It rained as a steady drizzle until Maputo where it began to belt down a bit heavier turning pretty decent dirt roads into pretty indecent mudbaths. We hit some rough enough traffic yet again on the northern outskirts of Maputo where we passed the time staring at the minibus drivers getting up to their usual antics.


Moz's main motorway in the wet: Tarred road...


...Turns into mud road...


...Turns into mudbath.


Still, plenty smiles all round as life goes on.

Despite the squalor and poverty about Maputo, highlighted by the mud and rain, there seemed to be plenty of construction taking place in pockets along the motorway. We spotted at least 2 new stadiums or the like, all completed with Chinese funding (and workparties I assume), as boasted on the temporary signage outside. Despite being but a year or two old (max) these developments were already falling into dilapidation - grass growing on the walls etc - even before they had been officially opened. Sad really.

One completely baffling gift by the People of China (I can only imagine) we spotted was an enormous steel structure that seemed to be erected as an homage to robots of the future. Well that's my guess anyway. This cyborg statue, mounted on a wee grassy knoll, towered over two or three more" traditional" cement statues of local woman and children fetching a pail of water. The mind boggles. Click on the image to view the finer details of the monument.

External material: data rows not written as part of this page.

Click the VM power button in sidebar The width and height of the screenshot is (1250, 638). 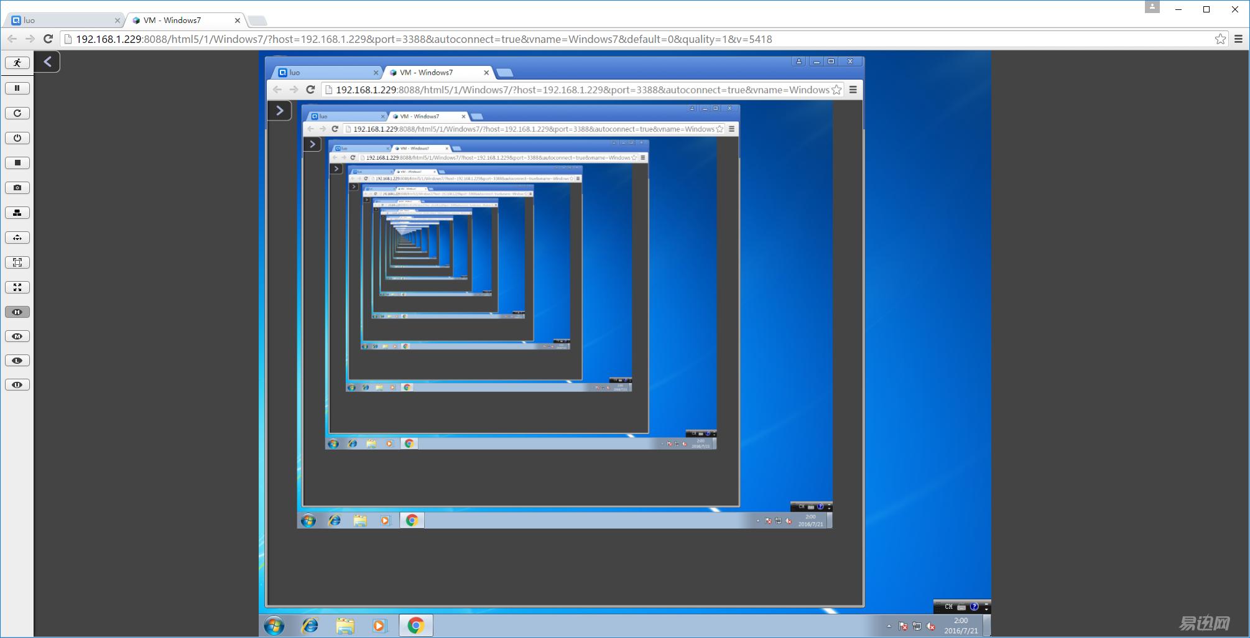17,138
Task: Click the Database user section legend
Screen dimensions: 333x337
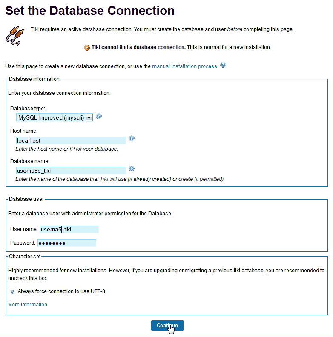Action: [27, 199]
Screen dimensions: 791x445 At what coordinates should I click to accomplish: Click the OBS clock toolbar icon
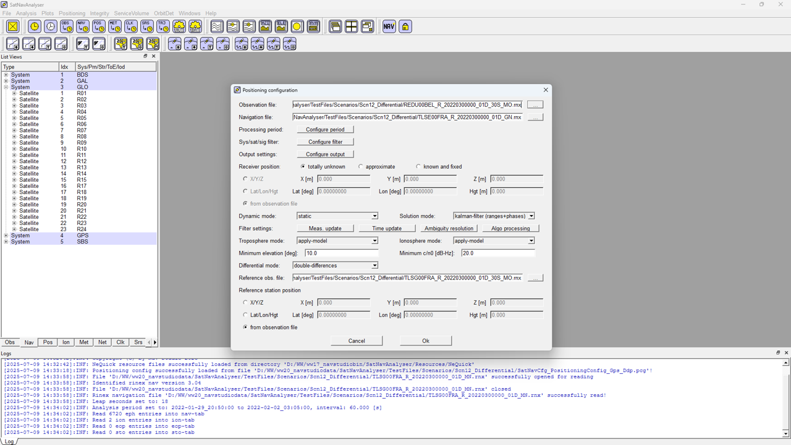66,27
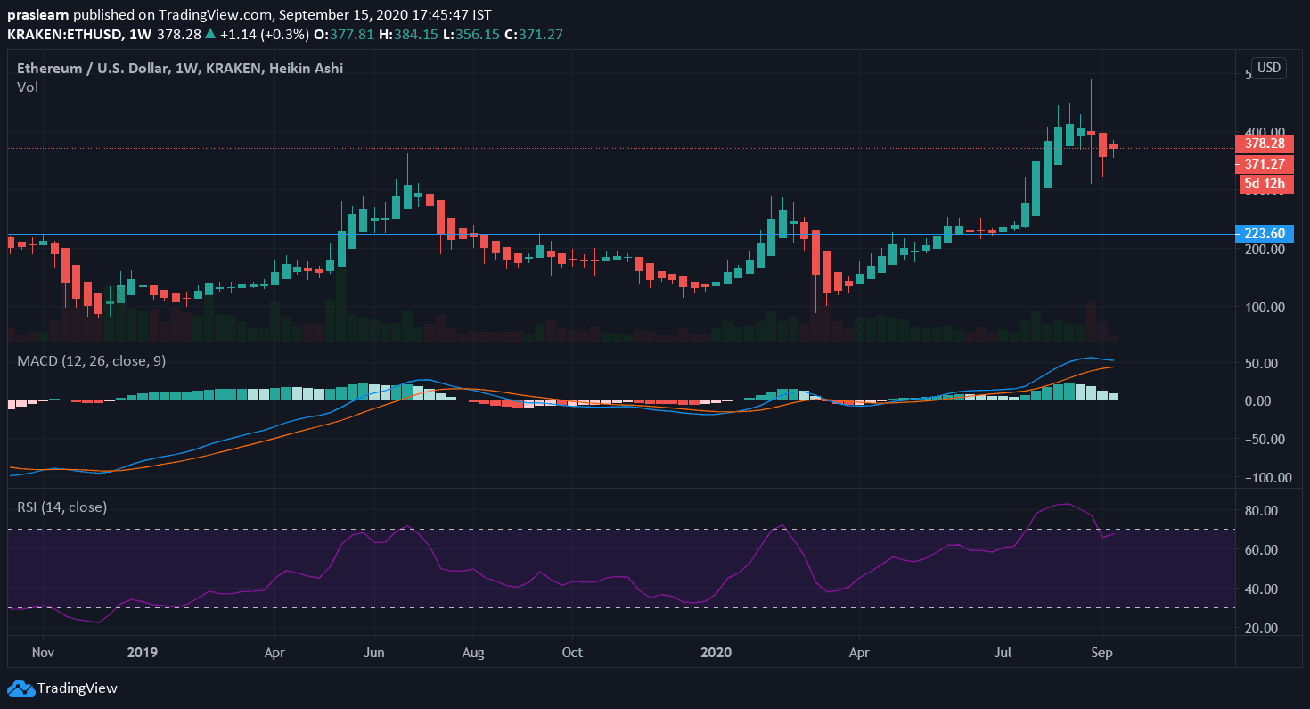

Maputo version of the Technodrome.

Though a little perplexed by this futuristic artwork, the best treat was yet in store. A few more k's down the road, right near the centre of Maputo, I spotted some helicopter blades poking out from behind a grassy ditch. Then some more. Then a fighter plane with a camo paint job. Then a few more planes with flat tyres and moss growing on the windscreens.





These rapidly rotting weapons were obviously throwbacks from the war, more than likely gifted by the Ruskys and co back in the heyday of Red Power. Once the war ended it would not have made (economic) sense to tow them out of the city centre for scrappage or preservation, so abandoned they stand. I'm sure the thought process at the time was "yera, we'll leave them parked where they are with a few bob of diesel in the tanks. I'm sure they'll come in handy at some stage or another...".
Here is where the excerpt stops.